* _What you have to do_:
Write the entries again exactly, with no line missing.

::::::::::

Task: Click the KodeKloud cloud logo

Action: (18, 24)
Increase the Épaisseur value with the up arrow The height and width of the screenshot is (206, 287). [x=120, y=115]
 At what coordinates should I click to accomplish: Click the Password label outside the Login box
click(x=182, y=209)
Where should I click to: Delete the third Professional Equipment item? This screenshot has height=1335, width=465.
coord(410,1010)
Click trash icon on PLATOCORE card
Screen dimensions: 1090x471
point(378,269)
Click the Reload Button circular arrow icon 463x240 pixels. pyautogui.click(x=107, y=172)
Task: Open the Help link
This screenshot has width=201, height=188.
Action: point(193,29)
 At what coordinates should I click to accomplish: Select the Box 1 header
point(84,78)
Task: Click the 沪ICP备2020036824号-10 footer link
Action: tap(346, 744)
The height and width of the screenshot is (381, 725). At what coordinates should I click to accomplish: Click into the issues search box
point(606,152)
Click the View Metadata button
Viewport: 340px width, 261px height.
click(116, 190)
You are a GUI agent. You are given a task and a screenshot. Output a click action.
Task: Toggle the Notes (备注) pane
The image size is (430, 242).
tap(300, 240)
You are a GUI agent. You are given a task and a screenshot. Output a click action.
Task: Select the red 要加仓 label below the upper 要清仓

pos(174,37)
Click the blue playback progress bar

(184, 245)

::::::::::

* _Solution for this exercise_:
Task: Click the KodeKloud cloud logo

Action: (18, 24)
Increase the Épaisseur value with the up arrow The height and width of the screenshot is (206, 287). [x=120, y=115]
 At what coordinates should I click to accomplish: Click the Password label outside the Login box
click(x=182, y=209)
Where should I click to: Delete the third Professional Equipment item? This screenshot has height=1335, width=465.
coord(410,1010)
Click trash icon on PLATOCORE card
Screen dimensions: 1090x471
point(378,269)
Click the Reload Button circular arrow icon 463x240 pixels. pyautogui.click(x=107, y=172)
Task: Open the Help link
This screenshot has width=201, height=188.
Action: point(193,29)
 At what coordinates should I click to accomplish: Select the Box 1 header
point(84,78)
Task: Click the 沪ICP备2020036824号-10 footer link
Action: tap(346, 744)
The height and width of the screenshot is (381, 725). At what coordinates should I click to accomplish: Click into the issues search box
point(606,152)
Click the View Metadata button
Viewport: 340px width, 261px height.
click(116, 190)
You are a GUI agent. You are given a task and a screenshot. Output a click action.
Task: Toggle the Notes (备注) pane
The image size is (430, 242).
tap(300, 240)
You are a GUI agent. You are given a task and a screenshot. Output a click action.
Task: Select the red 要加仓 label below the upper 要清仓

pos(174,37)
Click the blue playback progress bar

(184, 245)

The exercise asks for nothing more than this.